* [WRITTEN REQUEST 1]: Copy the passage on high-energy experiments from "produced in controlled" up to and including "data must satisfy.".
* [WRITTEN REQUEST 2]: Carry on the passage about high-energy experiments and the Standard Model from the point where it stops.

High-energy experiments are commonly described as “discovering fundamental particles”
produced in controlled collisions. From a structural perspective, however, what is directly
constrained by data is the scattering behaviour of an underlying quantum system in a limited
energy window, as encoded in inclusive cross sections, branching ratios, correlation patterns
and precision observables. This note adopts the PAC–µ 8 viewpoint to invert the usual
narrative: treating the Standard Model not as the ultimate ontology, but as the externally
reconstructed interface of a deeper “object” that we probe but never fully see. Using only
conservative inputs — unitarity, locality, Lorentz/gauge invariance, effective field theory
bounds and current collider constraints — we formulate an “inferred object profile”: a set of
structural properties that any underlying system consistent with existing data must satisfy.

Pointing records for text and elements
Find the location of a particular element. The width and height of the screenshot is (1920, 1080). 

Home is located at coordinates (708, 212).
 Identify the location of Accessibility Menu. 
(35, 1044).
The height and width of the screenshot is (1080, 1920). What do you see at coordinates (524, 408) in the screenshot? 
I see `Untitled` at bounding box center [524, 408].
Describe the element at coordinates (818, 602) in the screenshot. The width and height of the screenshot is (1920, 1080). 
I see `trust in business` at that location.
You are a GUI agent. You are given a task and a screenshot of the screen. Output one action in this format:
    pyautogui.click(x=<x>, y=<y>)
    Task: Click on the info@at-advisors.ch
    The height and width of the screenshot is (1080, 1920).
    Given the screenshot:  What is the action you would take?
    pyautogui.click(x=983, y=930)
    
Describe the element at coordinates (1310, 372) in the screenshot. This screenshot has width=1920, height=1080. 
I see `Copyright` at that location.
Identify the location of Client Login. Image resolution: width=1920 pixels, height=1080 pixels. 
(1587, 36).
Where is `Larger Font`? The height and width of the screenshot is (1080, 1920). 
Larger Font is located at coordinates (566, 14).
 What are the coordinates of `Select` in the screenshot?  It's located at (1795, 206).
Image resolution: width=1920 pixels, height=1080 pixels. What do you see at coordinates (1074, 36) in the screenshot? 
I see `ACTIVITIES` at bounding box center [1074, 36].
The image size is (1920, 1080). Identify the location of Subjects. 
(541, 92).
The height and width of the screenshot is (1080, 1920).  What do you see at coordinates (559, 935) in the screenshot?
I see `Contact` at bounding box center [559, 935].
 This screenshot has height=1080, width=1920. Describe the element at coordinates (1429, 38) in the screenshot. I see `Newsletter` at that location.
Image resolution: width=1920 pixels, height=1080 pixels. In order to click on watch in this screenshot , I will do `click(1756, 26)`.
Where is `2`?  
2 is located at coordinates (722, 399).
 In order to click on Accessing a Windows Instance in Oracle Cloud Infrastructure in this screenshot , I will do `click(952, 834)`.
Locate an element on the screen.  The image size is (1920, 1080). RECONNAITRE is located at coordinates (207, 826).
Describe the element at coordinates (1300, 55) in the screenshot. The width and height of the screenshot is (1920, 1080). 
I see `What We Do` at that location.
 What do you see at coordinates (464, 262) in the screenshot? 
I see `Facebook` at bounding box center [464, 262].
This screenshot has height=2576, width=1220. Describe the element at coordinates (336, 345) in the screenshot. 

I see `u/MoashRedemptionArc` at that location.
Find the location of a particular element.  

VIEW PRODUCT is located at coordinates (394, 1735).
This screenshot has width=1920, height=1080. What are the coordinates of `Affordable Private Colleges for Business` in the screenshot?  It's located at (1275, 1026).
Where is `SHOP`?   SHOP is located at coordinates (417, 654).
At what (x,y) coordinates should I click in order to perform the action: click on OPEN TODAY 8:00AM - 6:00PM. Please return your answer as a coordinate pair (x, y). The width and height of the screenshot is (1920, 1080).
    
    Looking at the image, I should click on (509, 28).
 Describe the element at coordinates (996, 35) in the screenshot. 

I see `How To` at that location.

* [RESPONSE 1]:
produced in controlled collisions. From a structural perspective, however, what is directly
constrained by data is the scattering behaviour of an underlying quantum system in a limited
energy window, as encoded in inclusive cross sections, branching ratios, correlation patterns
and precision observables. This note adopts the PAC–µ 8 viewpoint to invert the usual
narrative: treating the Standard Model not as the ultimate ontology, but as the externally
reconstructed interface of a deeper “object” that we probe but never fully see. Using only
conservative inputs — unitarity, locality, Lorentz/gauge invariance, effective field theory
bounds and current collider constraints — we formulate an “inferred object profile”: a set of
structural properties that any underlying system consistent with existing data must satisfy.

* [RESPONSE 2]:
In PAC–µ 8 language this object is: (i) positive-spectrum and unitarily audited (PAC), (ii)
decomposed into many channels with only a few transparent leakage modes (the observed
stable/long-lived particles), and (iii) highly spectrally compressed across multiple energy
scales, captured by a vector of dimensionless compression parameters µ 8 . The resulting
profile resembles a non-gravitational analogue of an “information-efficient resonant medium”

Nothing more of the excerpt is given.